В носу у Никитки подозрительно защипало, и он поспешно опустил голову, чтобы отец не увидел слёз, которыми вмиг наполнились его глаза. Ещё, чего доброго, подумает, что сын Долгопятых испугался! Плакать же ему хотелось не от страха или обиды, как это чаще всего случается в десять лет, а от чувства благодарности, такой горячей, какой он, пожалуй, не испытывал ещё ни разу в жизни. Отец говорил с ним, как с взрослым; более того, поступок Стёпки, который сам Никита считал непростительным проступком, едва ли не злодейством, отец, кажется, одобрял – недаром же повёл речь издалека, недаром говорил про верного слугу, без коего дворянину в походе пропасть бысть… Прямо он этого, конечно, сказать не мог: давайте, мол, ребятки, лупите боярских недорослей почём зря, даст Бог – до царевича со временем доберётесь, – однако дал понять, что злодейства никакого в Стёпкином заступничестве не увидел. Да и то сказать: кому он надобен, такой слуга, который за своего хозяина не заступился? Не говоря уже о друге…
– Ну, ступай играть, – сказал отец. – После ещё поговорим. Да вперёд осторожней будь. Ежели надо бить – бей, да только лучше уж в ухо либо по рёбрам. В глаз-то зачем же? Оно ведь не так больно, как обидно, а иные люди малую обиду до конца дней своих помнят. И чем дольше помнят, тем больше да больней им сия обида кажется…
Проводив долгим взглядом сына, который, несомненно, всё понял и помчался предупреждать своего приятеля Стёпку Лаптева, пачкуна запечного (больше некого), Андрей Савельевич кликнул старого дядьку Захара.
– Вот что, Захар, – сказал он, когда старик взошёл в горницу и стал на пороге, привычно согнув костлявую, но всё ещё широкую спину в поклоне. – Надобно мне уезжать. И, по всему видно, надолго. Идём на Волгу, астраханского хана воевать. В доме тебя за старшего оставляю. Ежели деньги потребуются или иной какой припас, к старосте ступай. Я его уж упредил, так что выручку с урожая он тебе отдавать станет, а ты её береги. Сильно не жмись, знаю я тебя, однако и Никитку сверх меры не балуй. Ты за него в ответе. Остальное, ежели что, пускай хоть огнём сгорит, а сына мне сбереги.
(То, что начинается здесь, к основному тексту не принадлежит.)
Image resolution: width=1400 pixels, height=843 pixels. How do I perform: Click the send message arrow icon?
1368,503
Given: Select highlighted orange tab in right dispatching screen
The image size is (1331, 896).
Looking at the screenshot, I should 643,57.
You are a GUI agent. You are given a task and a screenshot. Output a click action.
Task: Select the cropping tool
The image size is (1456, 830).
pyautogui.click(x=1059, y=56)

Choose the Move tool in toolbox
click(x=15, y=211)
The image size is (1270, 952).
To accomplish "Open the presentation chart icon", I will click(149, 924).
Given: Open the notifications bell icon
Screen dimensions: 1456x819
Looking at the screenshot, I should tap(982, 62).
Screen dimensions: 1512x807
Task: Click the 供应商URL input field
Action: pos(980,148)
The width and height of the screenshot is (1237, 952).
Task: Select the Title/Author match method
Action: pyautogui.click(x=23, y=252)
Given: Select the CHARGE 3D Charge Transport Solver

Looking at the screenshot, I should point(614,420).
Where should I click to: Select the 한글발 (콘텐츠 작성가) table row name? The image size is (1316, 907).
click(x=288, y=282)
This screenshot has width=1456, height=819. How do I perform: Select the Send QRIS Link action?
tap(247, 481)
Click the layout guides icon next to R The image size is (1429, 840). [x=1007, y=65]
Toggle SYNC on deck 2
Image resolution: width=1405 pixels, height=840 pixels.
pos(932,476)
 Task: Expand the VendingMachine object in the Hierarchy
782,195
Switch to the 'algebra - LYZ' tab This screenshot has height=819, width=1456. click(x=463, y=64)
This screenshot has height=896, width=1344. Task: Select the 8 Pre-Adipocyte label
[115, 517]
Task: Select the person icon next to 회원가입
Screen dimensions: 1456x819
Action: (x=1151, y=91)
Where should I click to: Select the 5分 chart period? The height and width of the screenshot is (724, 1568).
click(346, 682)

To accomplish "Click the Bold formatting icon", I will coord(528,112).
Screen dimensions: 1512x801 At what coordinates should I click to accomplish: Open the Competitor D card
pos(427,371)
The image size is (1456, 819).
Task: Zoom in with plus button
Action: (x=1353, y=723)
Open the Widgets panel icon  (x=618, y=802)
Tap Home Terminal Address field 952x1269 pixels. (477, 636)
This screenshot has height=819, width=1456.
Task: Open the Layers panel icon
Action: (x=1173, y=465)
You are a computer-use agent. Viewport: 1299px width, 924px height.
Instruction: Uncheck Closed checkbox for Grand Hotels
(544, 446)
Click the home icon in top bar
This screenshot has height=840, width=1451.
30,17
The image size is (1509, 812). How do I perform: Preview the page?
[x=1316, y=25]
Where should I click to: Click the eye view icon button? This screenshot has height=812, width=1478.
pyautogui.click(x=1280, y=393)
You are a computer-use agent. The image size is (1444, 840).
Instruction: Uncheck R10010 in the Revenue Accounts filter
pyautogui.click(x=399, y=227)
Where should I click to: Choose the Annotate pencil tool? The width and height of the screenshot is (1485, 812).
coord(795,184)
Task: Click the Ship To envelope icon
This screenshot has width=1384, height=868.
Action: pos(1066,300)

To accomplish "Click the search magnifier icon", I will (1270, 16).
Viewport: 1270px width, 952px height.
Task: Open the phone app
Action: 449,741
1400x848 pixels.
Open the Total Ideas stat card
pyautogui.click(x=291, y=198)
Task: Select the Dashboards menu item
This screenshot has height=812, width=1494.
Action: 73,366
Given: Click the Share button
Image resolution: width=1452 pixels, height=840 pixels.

– Обижаете, батюшка Андрей Савельич, – привычно забормотал старик. – Нешто я не понимаю?
На языке у него так и вертелся вопрос: как же ты, дескать, барин, в походе без меня-то? Однако у Захара хватило ума понять, что, состарившись, в поле он станет хозяину скорее обузой, чем подмогой. Умом-то он это понимал, да на сердце всё едино было горько, как бывает, наверное, горько старому гончему псу, коего любимый хозяин первый раз в жизни не взял с собой на охоту по первому снегу.
То ли по лицу его это было очень заметно, и барин решил, пока не поздно, переменить разговор, то ли, что вернее, ещё не всё главное было сказано, а только Андрей Савельевич вдруг спросил каким-то иным, как будто даже сердитым голосом:
– Ответь-ка, Захар, ты почто моему сыну свои байки в уши поёшь?
– Какие такие байки? – изумился старик, уже и думать забывший о рассказанной более недели назад истории, коя, как это часто случается со стариками, излилась из него так же свободно и непроизвольно, как изливается вода из прохудившегося ведра.
– Ведомо ль тебе, надзирателю за воспитанием моего сына, что на прошлой неделе Никитка Долгопятых татями обозвал? Вы, сказывал, краденой иконе молитесь…
Старик ахнул, лишь теперь поняв, что ключница Матрёна говорила истинную правду: долгий язык при коротком уме довёл-таки до беды.